• [Text block]:
┌──

Am I the only one…

I’m sure I can’t be. I’ve just read (or, rather, half read) an article on the Daily Mail newspaper’s website – the link is here if you want to read it yourself – about how we are now supposed to believe that frying food is better for us than boiling it.

Now, I don’t know about you, but isn’t this just another U-turn from the medical profession because they don’t really know what’s good for us and what isn’t?

Personally, I have long believed that the real issues with our food these days is all the so-called industry regulated food additives. These are often chemical substances that can’t possibly have been tested for the long term health implications as they appear in food and beverage products virtually as soon as we discover them.

I was told, some 36 years ago in secondary school, that saccharin was a substance found in Coke that caused cancer. This was, at the time, playground talk but it stuck with me and I have always avoided anything containing saccharin. For me, though, it was very easy. I really don’t like the twangy after-taste it leaves at the back of your tongue. I have discovered I have a very sensitive palate and can detect, for instance, honey in something that has, probably, a midget-sized speck in the entire product. Salt, spices etc, all these things tend to be rather overbearing for me at times.

Take salt as a perfect example. If I go to McDonald’s I have to ask for no salt fries which annoys the hell out of them as they have to do them separately, wipe out the container etc. But I can still tell if there is just one single grain of salt on my fries. Sometimes that’s tolerable, sometimes it makes me feel rather sick and I have to pass them over to someone else to eat. But that may just be me.

Either way, the point I’m trying to make here is that we are told one thing, only to be told a few months later that that’s wrong and the complete opposite is right. I’m pretty sure I’m not the only person who heaves a big sigh and rolls their eyes every time one of these articles is published. I’ve long since come to the conclusion that the true answer to the obesity problem is not taxing our sugary drinks, it’s modifying our consumption. Why should I pay more or suffer the health consequences of Aspartame, Acesulfame-K and all its chemical counterparts just because some greedy person can’t understand how to moderate their own intake of the stuff? Not to mention the disgusting taste of diet drinks… yuck!

└──

• [Information given]:
┌──

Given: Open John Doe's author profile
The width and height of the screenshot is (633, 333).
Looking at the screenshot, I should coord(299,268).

└──
┌──

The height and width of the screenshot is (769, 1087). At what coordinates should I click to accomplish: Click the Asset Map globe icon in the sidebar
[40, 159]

└──
┌──

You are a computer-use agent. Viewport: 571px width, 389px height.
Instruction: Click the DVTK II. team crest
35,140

└──

• [Prompt A]: Please copy the food-advice text from the words "Am I the only one…" through the words "and what isn’t?", replacing "boiling" with "steaming".
• [Prompt B]: Write a continuation of the food-advice text, starting after its final sentence.
You won't need the records for any of this.

• [Answer area A]:
Am I the only one…

I’m sure I can’t be. I’ve just read (or, rather, half read) an article on the Daily Mail newspaper’s website – the link is here if you want to read it yourself – about how we are now supposed to believe that frying food is better for us than steaming it.

Now, I don’t know about you, but isn’t this just another U-turn from the medical profession because they don’t really know what’s good for us and what isn’t?

• [Answer area B]:
And if I want to fry, bake, boil, steam, microwave or grill my food, what difference does it make as long as I don’t choose unhealthy options all the time? If I were the type of person to sit and stuff my face all day with takeaways – as some people have suggested in the past (arseholes – and they couldn’t be more wrong!) – then I would expect to gain weight. Likewise, if I were to consume several litres of full-sugar fizzy drinks every day then I could understand the problem with that. But the simple fact is that I don’t. I do have a weakness for fizzy drinks but that’s because the water that comes out of my tap has more chemicals in it than my toilet bowl and, to me (and my neighbours – see, I’m not alone in this either) it’s totally undrinkable. I don’t like tea or coffee and, even if I did, the rancid water makes it taste… well… rancid. So I drink fizzy but not by the gallon.

There is only really one true way to tackle obesity. Teach people – because they’re too stupid to understand this by themselves – that it’s not necessarily what you eat or how much you eat (and drink) that causes the problem. However, if you are the sort of gluttonous individual that will guzzle 20,000+ calories each and every day, you probably are going to have a short life and no amount of these aforementioned articles is going to make a jot of difference.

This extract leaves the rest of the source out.